A couple of weeks ago, The Globe and Mail published an op-ed by Atwood titled “Am I a bad feminist?” Atwood begins by discussing UBC Accountable, a petition she signed in November 2016. The petition proposed that the University of British Columbia should be held accountable for the alleged mistreatment of Steven Galloway, the former chair of the university’s creative writing department, when he was accused of sexually assaulting a student in 2015. UBC made the case public before the accusations reached Galloway and he was made to sign a confidentiality agreement that forbade him from speaking to the media about the case, denying him due process. Galloway was found to be not guilty, but he was fired by the university as a result of the allegations.

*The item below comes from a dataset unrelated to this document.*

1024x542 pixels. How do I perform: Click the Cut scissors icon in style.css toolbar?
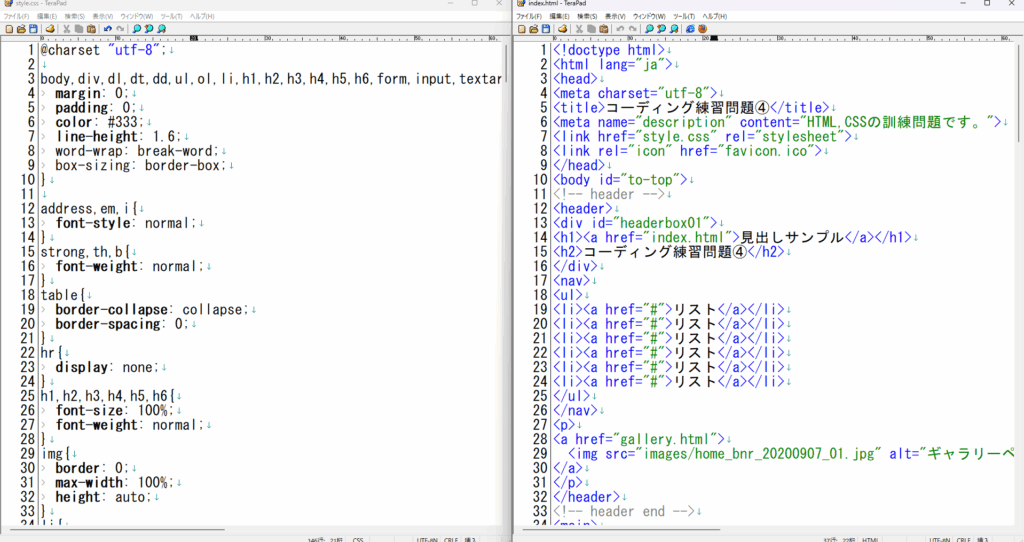click(65, 29)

Atwood then delves into comparing sexual assault cases to the Salem witch trials, “in which you were guilty because accused.” She claims, “The #MeToo moment is a symptom of a broken legal system”—when women cannot find justice from institutional structures, the Internet provides them with a platform to make their experiences known. For Atwood, this new tool poses as a threat because it puts power in the hands of “extremists,” rather than the “Bad Feminists” that, like her, are “acceptable neither to Right nor to Left.”

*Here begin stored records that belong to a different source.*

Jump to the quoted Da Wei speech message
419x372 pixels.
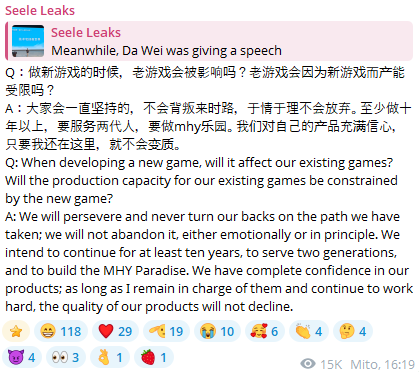(x=209, y=41)
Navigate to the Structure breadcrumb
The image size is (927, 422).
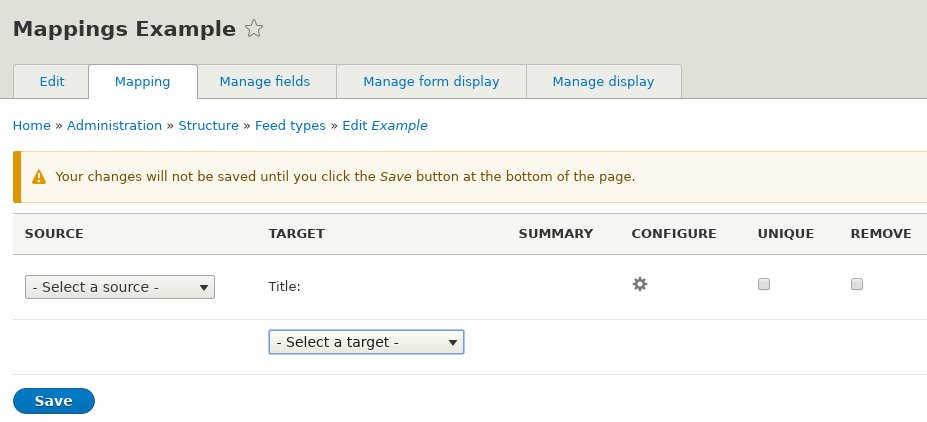(209, 125)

Yasmeen Sanyoura, an Architecture and English student at UofT, agrees that the #MeToo movement is a symptom of a broken legal system as “institutions have historically tried to more or less keep complainants and accusers quiet.” Sanyoura continues, “Her comment on ‘understandable and temporary vigilante justice’ morphing into a ‘solidified lynch-mob habit’ is really problematic when paired with the context of the #MeToo movement because, though it was born out of a frustration with the systems in place, I think the movement has created more of a support system than an accusatory mob.”
UofT professor of English Nick Mount jumped in to defend Atwood on Twitter. His tweet stated, “I’m curious: what then does Bad Feminist mean? As I read Gay’s book, it simply means imperfect: ‘feminism is flawed because it is a movement powered by people and people are inherently flawed.’ Twitter this weekend would suggest that includes Atwood, no?” This was in response to Roxane Gay, author of Bad Feminist, who wrote that Atwood had misinterpreted her term.

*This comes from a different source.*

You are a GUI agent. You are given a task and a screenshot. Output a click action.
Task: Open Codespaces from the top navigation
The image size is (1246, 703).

Continuing to outrage students and communities, Jordan Peterson also spoke out about #MeToo. In an interview with The National Post’s Christie Blatchford, he stated that “there are rules” surrounding sexual behaviour. He said, “The question is what are the rules? And the answer is ‘no one knows.’ So there’s going to be mistakes everywhere, all the time. Where do you draw the line between a sexual invitation and harassment?” Peterson’s comments disregard the entire concept of consent.
Atwood, however, is merely “seeing the movement through too narrow of a lens” according to Sanyoura. “The movement does more than show the world how the legal systems have failed women. I think it does that, but seeing that through this lens alone basically fails to account for all the women who have been through experiences that they didn’t even know could be considered as sexual assault or harassment, or the women who have kept quiet about their experiences because they think they are alone.”